■ Stated task
Reproduce, word for word, the entries starting with the line that contains "The width and" and going on through the line that contains "Screen dimensions: 1313x830", with both of those lines included.

■ Provided information
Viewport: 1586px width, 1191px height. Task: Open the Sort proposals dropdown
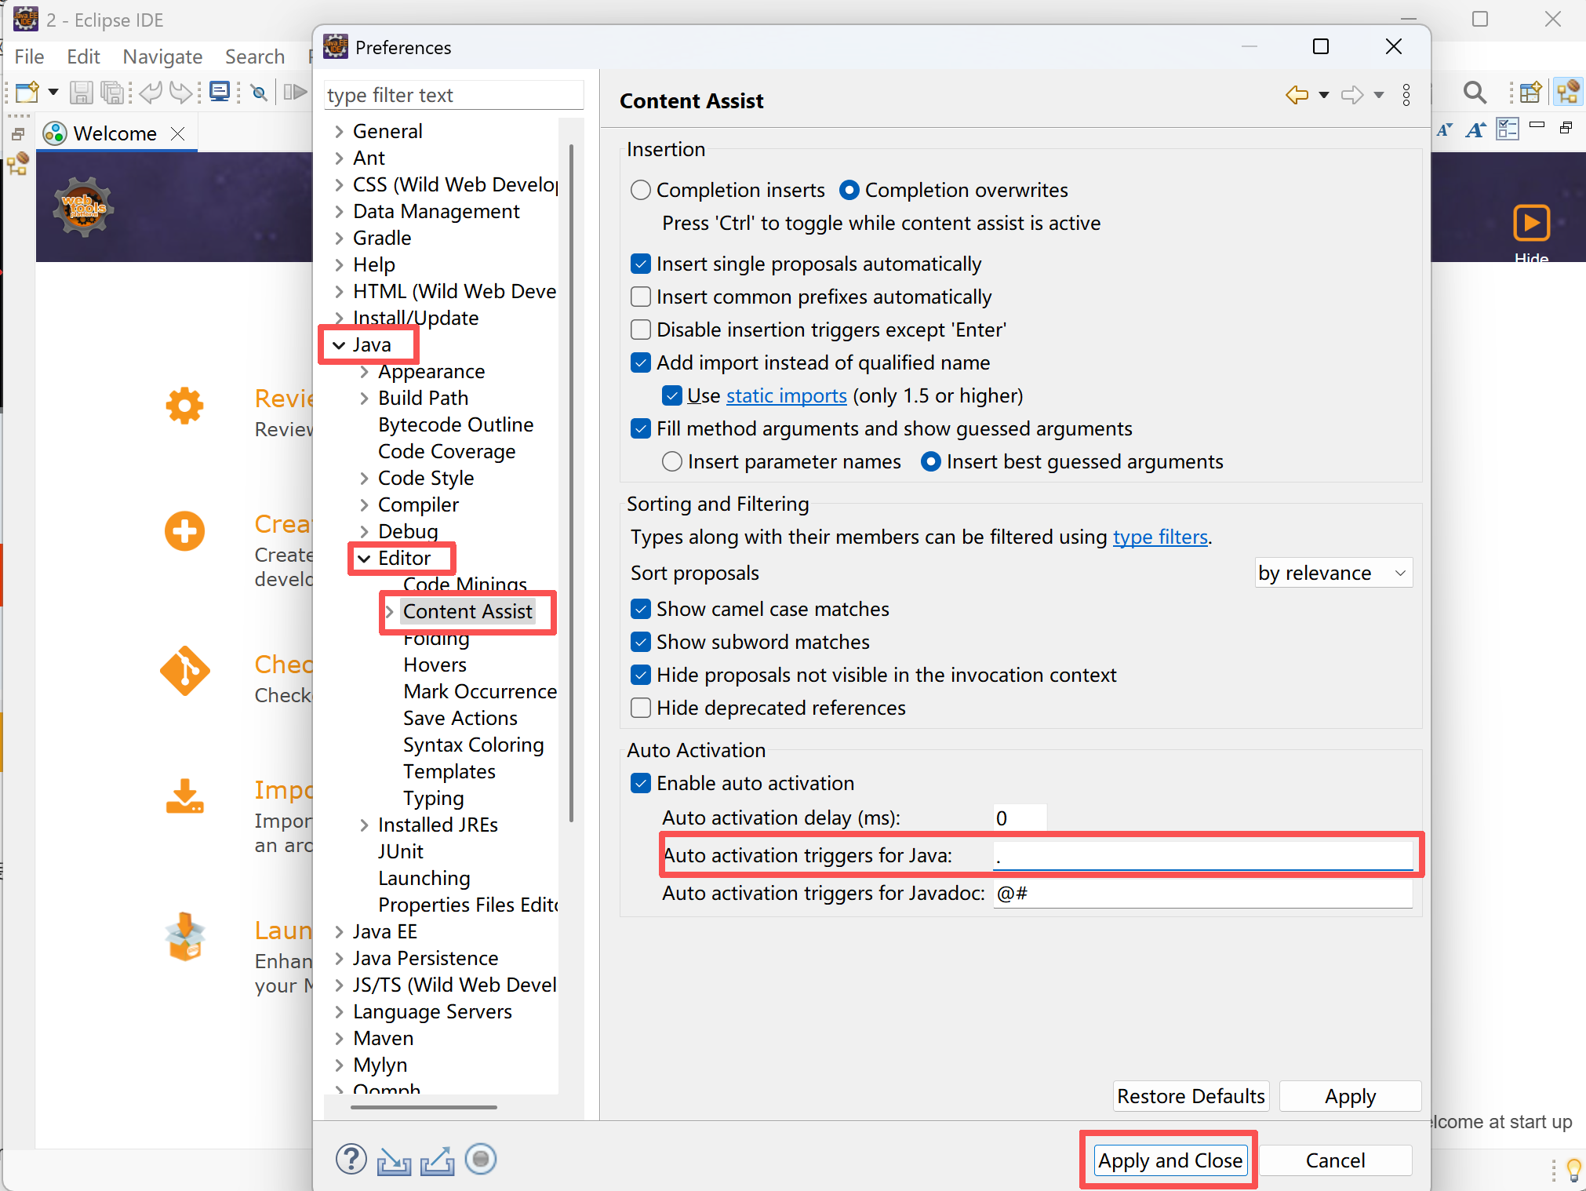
* * *
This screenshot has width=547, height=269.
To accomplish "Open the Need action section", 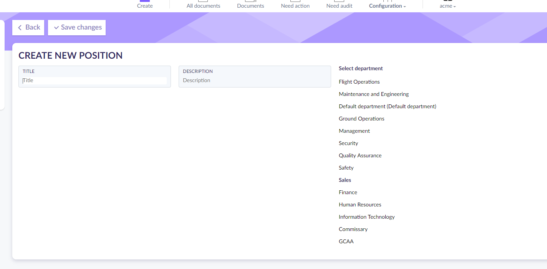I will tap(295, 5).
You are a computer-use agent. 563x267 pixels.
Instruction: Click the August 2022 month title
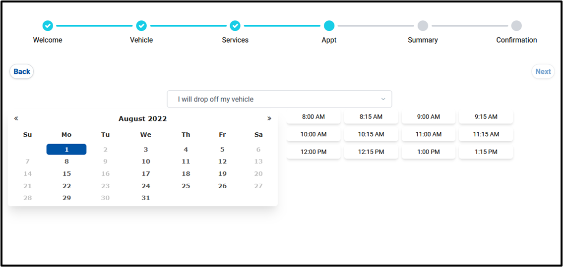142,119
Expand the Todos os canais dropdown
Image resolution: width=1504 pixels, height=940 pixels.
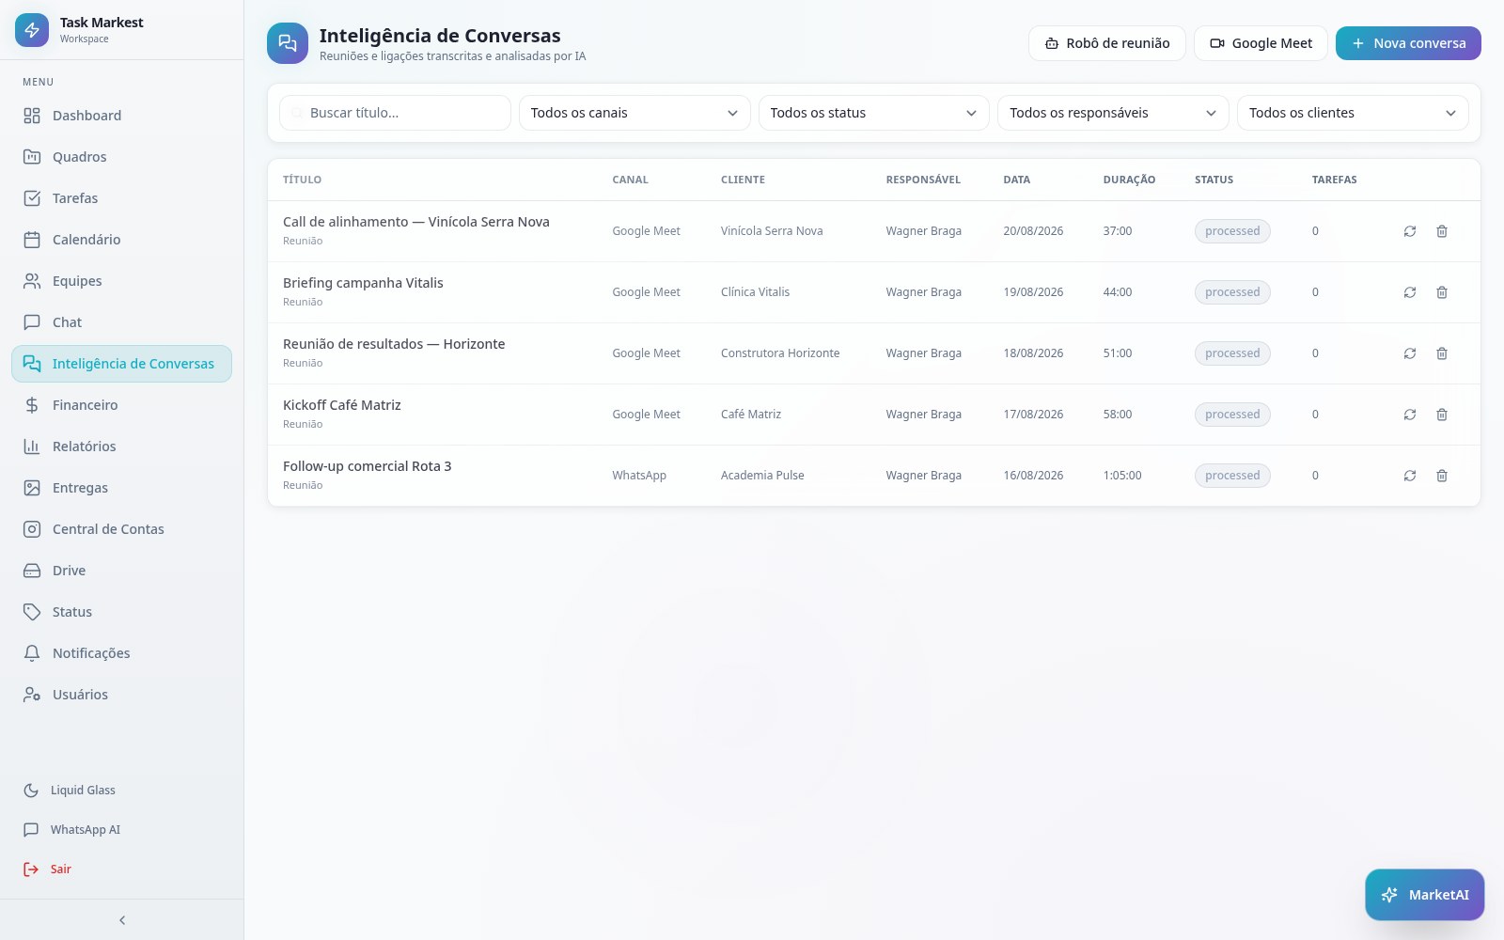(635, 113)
...
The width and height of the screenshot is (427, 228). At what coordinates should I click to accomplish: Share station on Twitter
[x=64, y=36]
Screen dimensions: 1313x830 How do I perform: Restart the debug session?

■ Correct result
The width and height of the screenshot is (427, 228). At what coordinates should I click to accomplish: Share station on Twitter
[x=64, y=36]
Screen dimensions: 1313x830 How do I perform: Restart the debug session?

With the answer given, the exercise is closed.